К горлу мальчика подступают слезы, но он стискивает зубы.

— Хорошенькая история, едем плести десятиметровые гирлянды и теряем веревку. Будь добр, разыщи!

Надо идти, думает мальчик и, когда он взбирается на откос и Анне уже не может видеть его, садится на брусничную поляну, и из глаз у него начинают безудержно катиться слезы. Он не может понять, как могла эта женщина поступить так подло и свалить на него свою оплошность. Он знает, что ему никто не поверит.
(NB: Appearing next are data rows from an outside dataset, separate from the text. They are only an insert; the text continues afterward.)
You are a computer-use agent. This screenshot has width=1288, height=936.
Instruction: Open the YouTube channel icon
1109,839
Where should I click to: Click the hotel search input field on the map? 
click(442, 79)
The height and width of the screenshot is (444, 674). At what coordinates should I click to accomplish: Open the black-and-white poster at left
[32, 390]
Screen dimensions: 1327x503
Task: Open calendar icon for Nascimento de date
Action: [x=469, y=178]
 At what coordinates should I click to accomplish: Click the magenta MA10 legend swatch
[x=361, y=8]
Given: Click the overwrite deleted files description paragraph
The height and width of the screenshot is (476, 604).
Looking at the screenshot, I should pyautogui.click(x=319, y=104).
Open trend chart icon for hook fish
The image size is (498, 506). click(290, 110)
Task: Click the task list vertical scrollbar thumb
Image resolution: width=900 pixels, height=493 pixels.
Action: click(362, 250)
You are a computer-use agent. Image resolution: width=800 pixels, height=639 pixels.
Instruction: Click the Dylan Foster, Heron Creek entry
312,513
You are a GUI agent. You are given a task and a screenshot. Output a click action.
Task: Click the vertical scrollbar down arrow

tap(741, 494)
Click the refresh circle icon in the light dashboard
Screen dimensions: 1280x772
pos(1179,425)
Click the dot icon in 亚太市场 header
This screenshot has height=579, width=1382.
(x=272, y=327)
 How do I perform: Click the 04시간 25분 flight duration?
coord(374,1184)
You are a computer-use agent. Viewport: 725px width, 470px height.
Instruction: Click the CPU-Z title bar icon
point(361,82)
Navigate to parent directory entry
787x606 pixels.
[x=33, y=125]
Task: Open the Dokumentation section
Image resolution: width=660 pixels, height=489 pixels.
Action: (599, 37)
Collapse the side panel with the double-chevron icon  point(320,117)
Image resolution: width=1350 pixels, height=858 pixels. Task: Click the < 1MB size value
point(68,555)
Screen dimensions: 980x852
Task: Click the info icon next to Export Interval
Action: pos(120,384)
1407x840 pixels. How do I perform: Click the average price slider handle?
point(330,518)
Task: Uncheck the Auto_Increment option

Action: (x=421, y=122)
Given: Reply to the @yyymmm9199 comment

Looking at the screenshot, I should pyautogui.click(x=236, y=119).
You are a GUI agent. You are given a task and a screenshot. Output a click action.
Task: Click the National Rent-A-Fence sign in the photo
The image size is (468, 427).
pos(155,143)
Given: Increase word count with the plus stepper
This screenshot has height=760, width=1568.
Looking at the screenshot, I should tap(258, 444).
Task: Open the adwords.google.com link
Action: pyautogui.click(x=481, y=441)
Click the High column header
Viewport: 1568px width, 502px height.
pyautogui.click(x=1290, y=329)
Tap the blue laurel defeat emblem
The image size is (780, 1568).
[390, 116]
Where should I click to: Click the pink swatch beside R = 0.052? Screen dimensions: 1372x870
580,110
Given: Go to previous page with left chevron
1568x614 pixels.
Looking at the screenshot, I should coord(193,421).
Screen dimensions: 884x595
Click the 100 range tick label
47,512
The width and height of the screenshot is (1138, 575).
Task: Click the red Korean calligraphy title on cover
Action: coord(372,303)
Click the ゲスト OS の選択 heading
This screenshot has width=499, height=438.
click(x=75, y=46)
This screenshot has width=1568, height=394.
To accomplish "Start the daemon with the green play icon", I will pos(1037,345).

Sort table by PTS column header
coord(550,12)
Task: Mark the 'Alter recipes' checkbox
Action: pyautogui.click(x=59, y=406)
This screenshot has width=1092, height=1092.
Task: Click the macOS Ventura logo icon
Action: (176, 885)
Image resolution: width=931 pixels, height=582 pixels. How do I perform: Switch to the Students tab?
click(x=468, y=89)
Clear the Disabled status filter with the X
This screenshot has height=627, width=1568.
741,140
Он боится, что его выгонят со студии.

Мальчику противна сама мысль, что он снова должен вернуться к Анне, но в то же время он понимает, что ему надо быть разумным и каким-то образом добиться расположения женщины, может, тогда Анне вступится за него и, кто знает, вдруг даже удастся обратить эту историю в шутку, ведь смешно же ехать плести гирлянды без веревки, да и с кем в первый день не бывает казусов.

Он вытирает глаза, и внезапно его осеняет: может быть, веревка все-таки была в корзине, только он ее не заметил. Мальчик решает поискать веревку на тропинке, по которой они шли, он внимательно смотрит себе под ноги, в некоторых местах описывает круги, пытаясь вспомнить, где точно они проходили.

Но ничего не находит. Возвращается, вид у него несчастный, и говорит, что, может быть, веревка выпала в автобусе.

— Я проверила, когда мы выходили, — говорит Анне. — Ну да ладно, пусть снимают тогда без гирлянды, — добавляет она с каким-то равнодушным и отсутствующим видом.

Мальчик садится на песок.

— Ну что ты киснешь, раздевайся и загорай, — говорит Анне.

Мальчик послушно раздевается и остается в одних плавках. Женщина разглядывает его, а затем спрашивает:

— Сколько же тебе лет?

— Тринадцать.

— А как ты попал к нам на работу? У тебя что — родители работают на киностудии?

— Нет, через одного папиного знакомого, я точно не знаю, как…

— Ах, вот что… — В протяжном голосе Анне слышится что-то зловещее, и от этого мальчику становится не по себе.